Ini berdampak negatif terhadap rantai pasokan dan produksi di Asia.
Buruknya iklim perdagangan dunia membuat integrasi pasar yang selama ini dibangun untuk menopang pertumbuhan mulai terpecah. Ini berdampak negatif terhadap rantai pasokan dan produksi di Asia. Studi oleh konsultan Baker dan McKenzie terhadap perusahaan-perusahaan multinasional menemukan bahwa hampir setengah dari 600 perusahaan yang disurvei membuat perubahan besar pada mata rantai pasokan dan sekitar 12 persen di antaranya tengah mempertimbangkan perubahan sistem mata rantai pasokan secara total.
Saling adu kesiapan
Dalam situasi seperti itu, bagaimana posisi negara-negara Asia, terutama ASEAN yang menjadi salah satu kawasan dengan pertumbuhan positif.
Masih lekat di ingatan kita, Pemerintah RI dan publik terkejut (atau pura-pura terkejut) dengan fakta bahwa hingga lewat tengah tahun 2019 Indonesia hampir tidak menerima manfaat dari perubahan mata rantai pasokan industri, berupa pengalihan basis produksi dari China. Pemenangnya adalah Vietnam, Thailand dan Malaysia.
Sebagai catatan, pemindahan itu dilakukan oleh sejumlah perusahaan global karena kebijakan bea impor yang dilakukan AS atas produk-produk dari China.
Ingatan pun meluncur dalam sejumlah perjalanan kerja jurnalistik Kompas tiga tahun terakhir, khususnya ke Thailand, India, dan juga Australia. Terkait isu investasi dan negara mana yang menjanjikan, nama Indonesia sangat jarang disebut. Kalaupun ada, nama Indonesia ada di barisan akhir.
Berbeda dari Vietnam yang menyeruak menjadi primadona baru di Asia Tenggara. Nyaris tak ada lagi jejak sebutan Indonesia dalam singkatan BRICS sebagai negara yang pertumbuhannya digadang-gadang publik global.
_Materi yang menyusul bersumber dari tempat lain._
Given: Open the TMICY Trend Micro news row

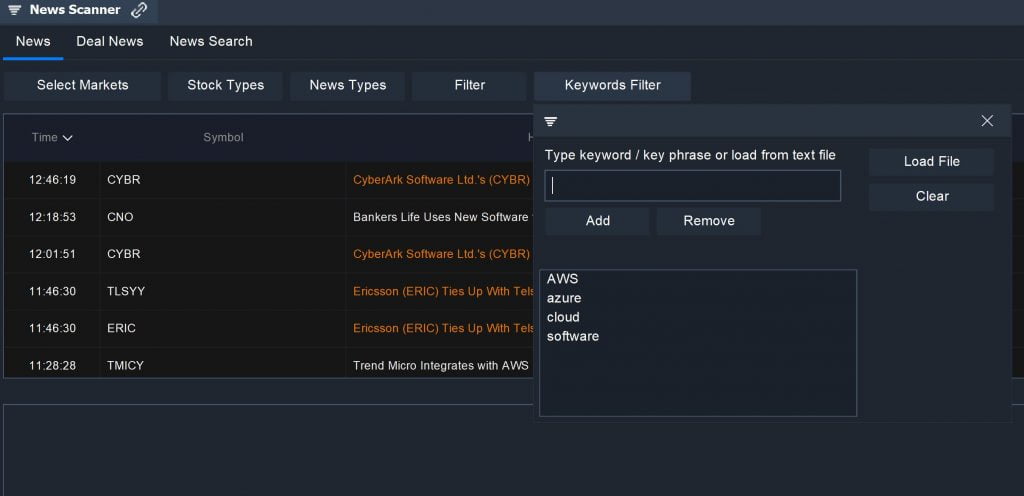Looking at the screenshot, I should tap(269, 365).
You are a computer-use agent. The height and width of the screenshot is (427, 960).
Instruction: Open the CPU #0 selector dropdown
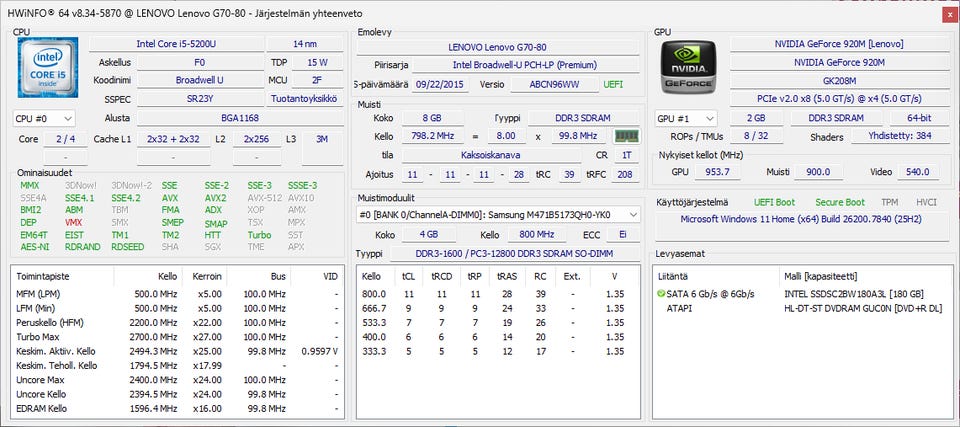[x=45, y=118]
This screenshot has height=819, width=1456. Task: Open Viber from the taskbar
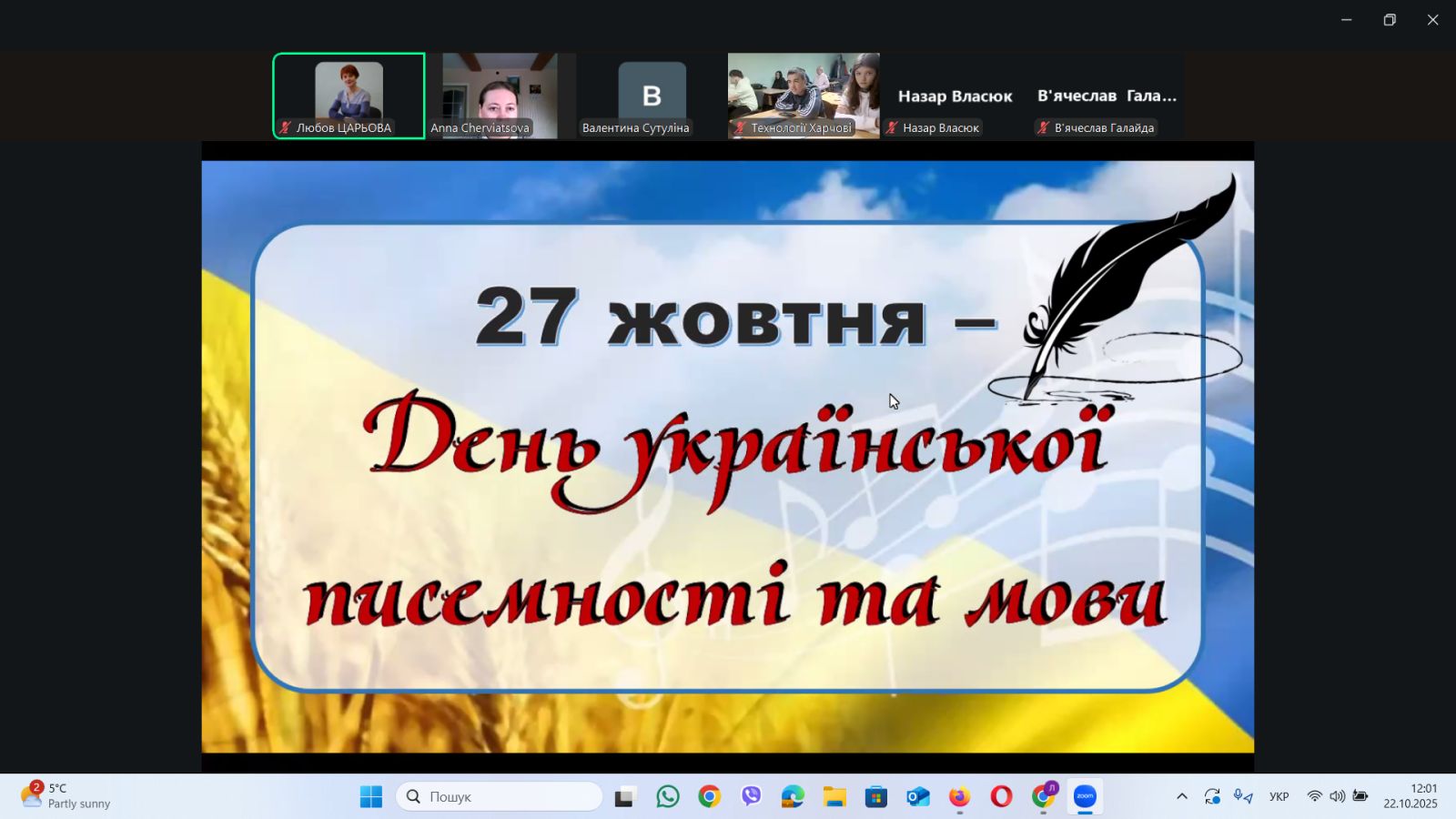tap(751, 797)
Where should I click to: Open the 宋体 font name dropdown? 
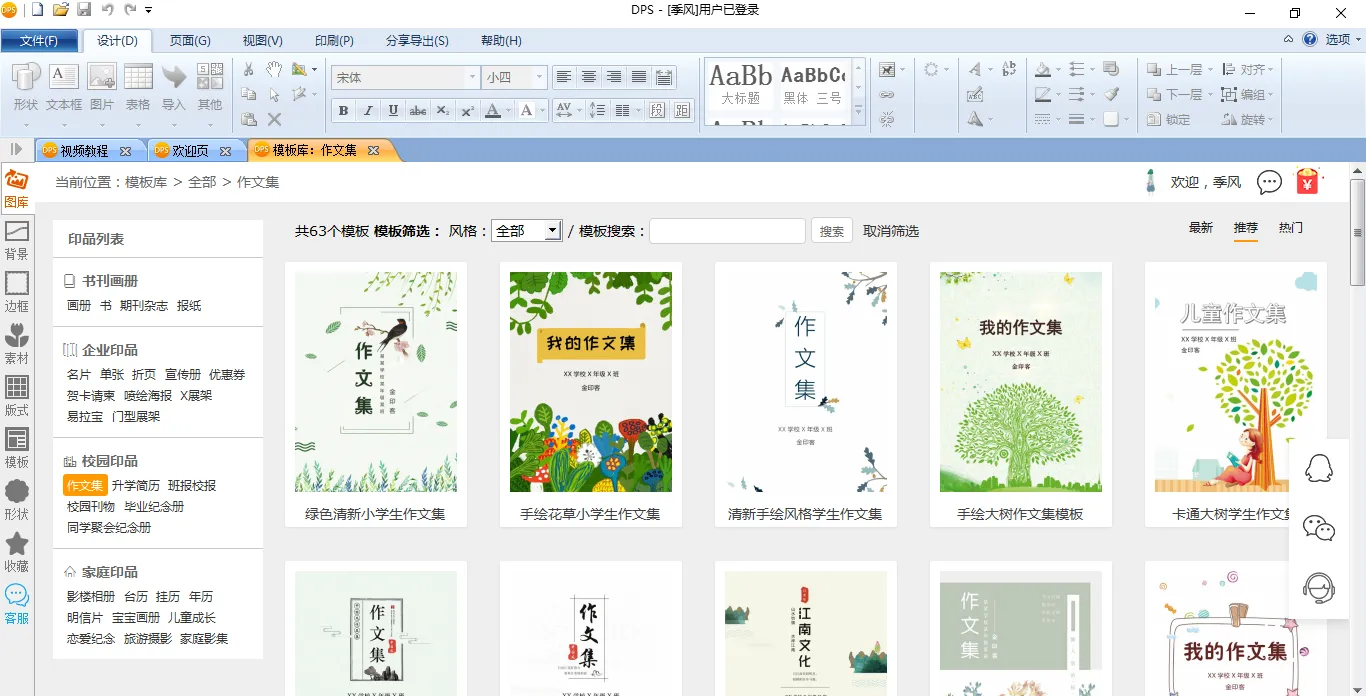coord(472,77)
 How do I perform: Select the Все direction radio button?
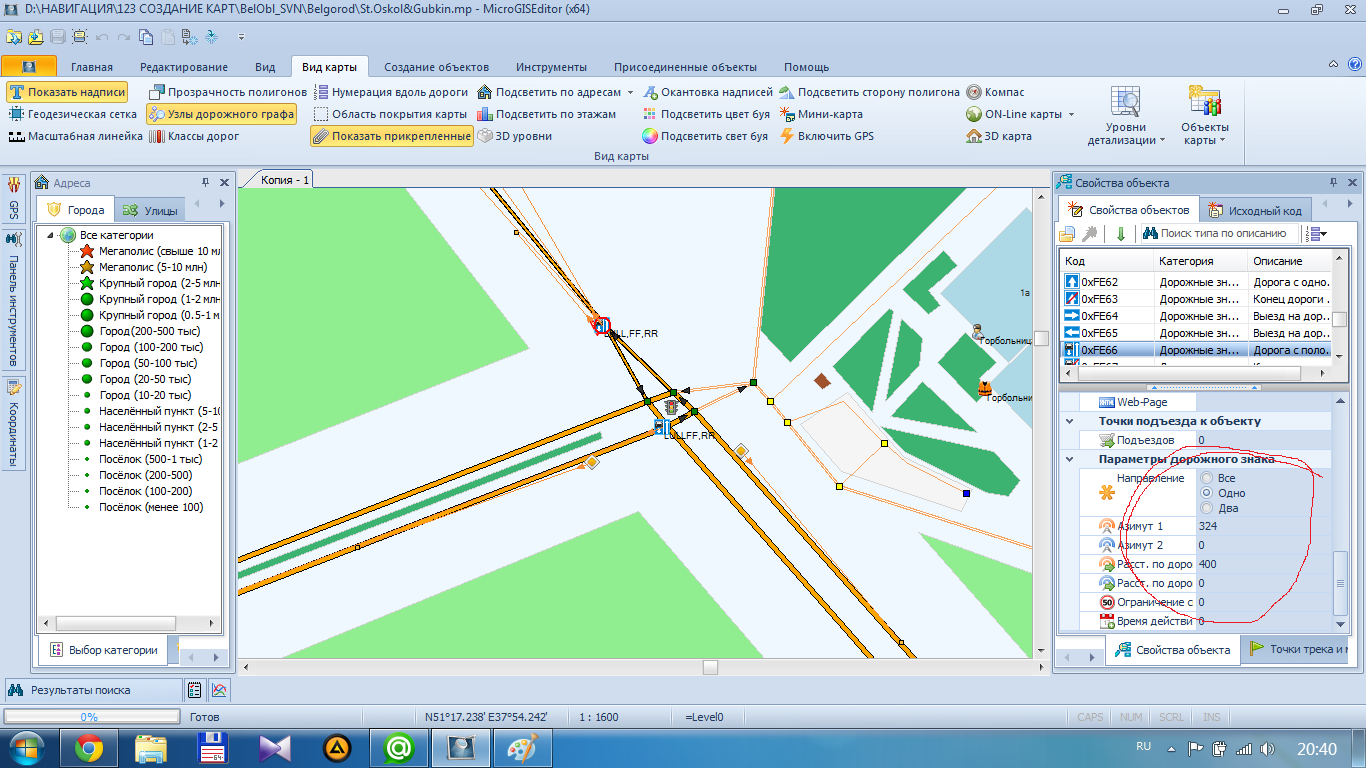(1207, 478)
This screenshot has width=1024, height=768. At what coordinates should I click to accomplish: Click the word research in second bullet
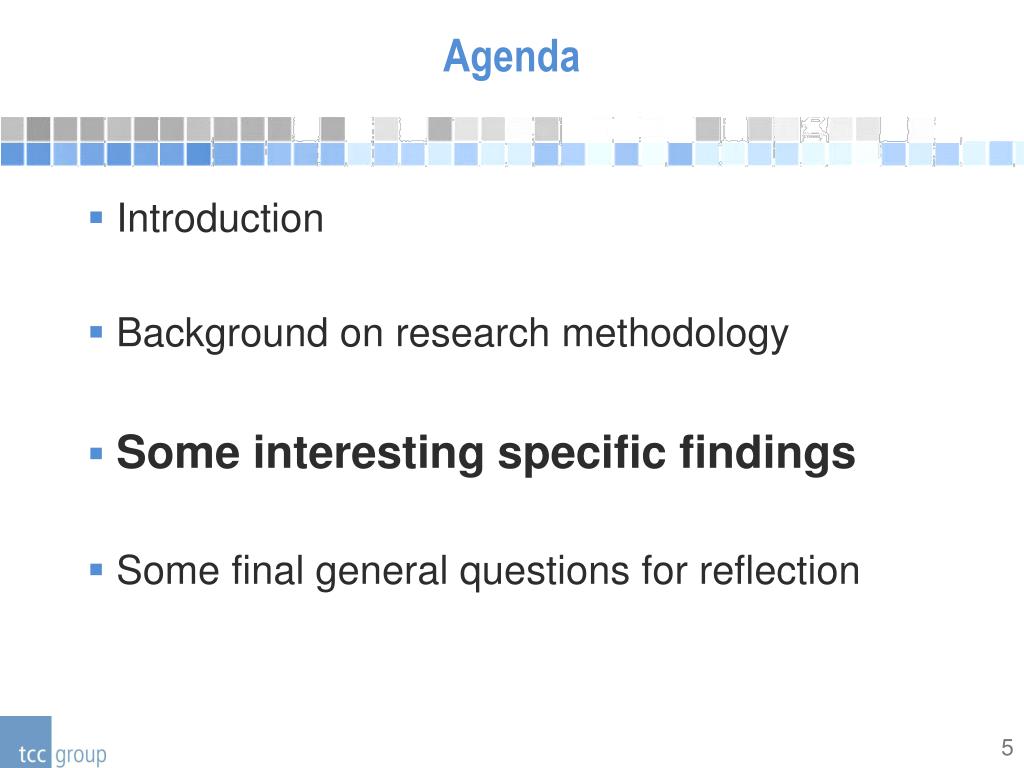[x=472, y=334]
Organisasi WEF mencatat upaya-upaya itu melalui Global Competitive Index (GCI). Beberapa hal yang menjadi basis penilaian adalah infrastruktur, ketenagakerjaan, kapabilitas inovasi, dan produk pasar.
Indonesia sangat jarang disebut. Kalaupun ada, nama Indonesia ada di barisan akhir.
Di depan sejumlah kriteria itu, Indonesia dinilai hanya bertumpu pada ukuran pasar dan stabilitas makroekonomi sebagai modal. Aneka pekerjaan rumah, seperti kemudahan investasi dan pemangkasan birokrasi—pada saat negara lain berlari kencang—justru belum optimal dituntaskan.
Meski peringkatnya masih di bawah Indonesia—Vietnam peringkat ke-67 dan Indonesia 50 dari 141 negara—posisi Vietnam naik 10 tingkat soal peringkat daya saing secara global. Posisi Indonesia turun 5 tingkat. Thailand dan Malaysia ada di peringkat ke-38 dan ke-25. Juaranya adalah Singapura, menduduki peringkat teratas sebagai negara paling kompetitif sedunia.